▸ **PROBLEM**:
Your response should consist of one number, the count of lines below that contain "Click".

-- RECORDS SHOWN follows --

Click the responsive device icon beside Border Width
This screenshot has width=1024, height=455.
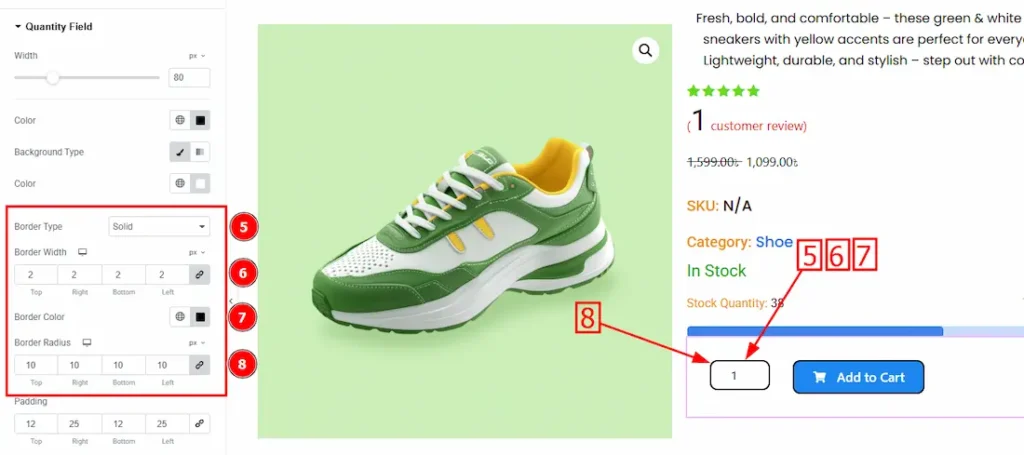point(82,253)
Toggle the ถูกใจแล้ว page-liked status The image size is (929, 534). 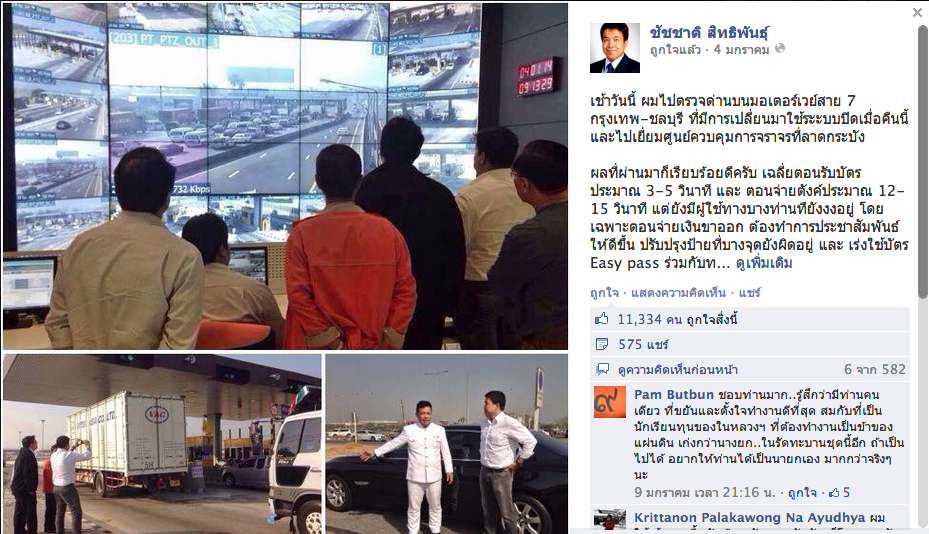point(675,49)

-- RECORDS SHOWN concluded --
-- RECORDS SHOWN follows --

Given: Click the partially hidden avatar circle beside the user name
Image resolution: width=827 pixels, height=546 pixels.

-- RECORDS SHOWN concluded --
-- RECORDS SHOWN follows --

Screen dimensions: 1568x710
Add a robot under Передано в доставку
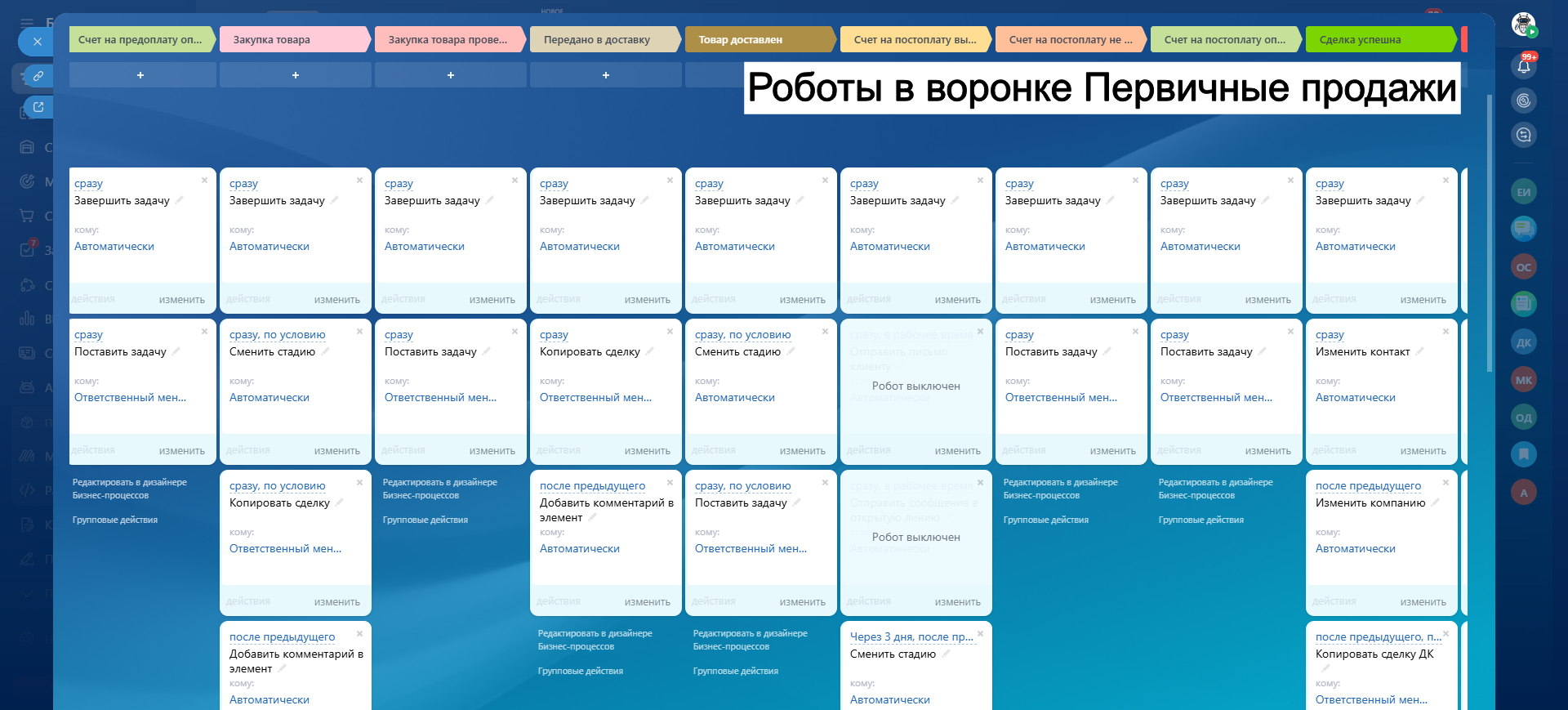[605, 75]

-- RECORDS SHOWN concluded --

▸ **EXERCISE RESULT**:
2